Passage shown below:

Courts Rule Treatment Is Compensable After Dismissing Regulation

IV needleTimes change and sometimes old laws that are on the book are no longer applicable. The K-Mart Corporation just found that out the hard way when their employee’s treatment was determined to be compensable after a West Virginia appellate court found that the state regulation the company had been using as a defense was invalid.

Jennifer Moore worked for K-Mart for over thirty years refurbishing furniture. She used grinders and sanders in her work which kicked out a lot of dust. The room she worked in had bad ventilation and was pretty small, so over time she was exposed to a lot of furniture dust and metal dust. She started to feel numbness in her feet that grew worse. She was diagnosed with peripheral neuropathy due to heavy metal exposure. Her claim was ruled compensable after a court battle.

Her doctor started a chelation therapy treatment which essentially cleans out the blood of these toxic metals with chemicals through an IV. If left untreated the metals could have traveled to her brain and caused a clog or a stroke. The treatment took place in his office because no hospitals in the state performed this kind of treatment. Her doctor said that this was medically necessary in order for her to get better, and she was already seeing improvement after the treatments they had already done though he recommended even more. She started treatment at a time when her case was ruled non-compensable, though during treatment time she won her case and her claim became compensable. When she tried to get her original treatments paid for, the expenses from the treatments were denied by the Board of Review, which said that the West Virginia Code of State Rules 85-20-62.2 specifically denied reimbursement for IV chelation office therapy.

End of Passage shown.

▸ **Task instructions**
a) According to the article about the K-Mart treatment ruling, what kind of work did Jennifer Moore do for the company?
b) Write the next part of the article about the K-Mart treatment ruling, starting after its final sentence.

Dataset extract below:

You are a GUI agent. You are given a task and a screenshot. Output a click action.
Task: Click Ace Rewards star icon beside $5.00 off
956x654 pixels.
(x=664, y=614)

End of Dataset extract.

▸ **Answers for each item**
a) She refurbished furniture.

b)
When Moore appealed, the Supreme Court of Appeals reversed that BOR decision and said that workers’ comp laws are there to help pay for treatment for workers who have been injured on the job. They found that the regulation that “will not reimburse for IV chelation therapy performed in an office” was unreasonable and that this kind of treatment was necessary for the worker to receive in order to recover from her injury. They said that clause of the regulation went against what the Workers’ Compensation Act intended.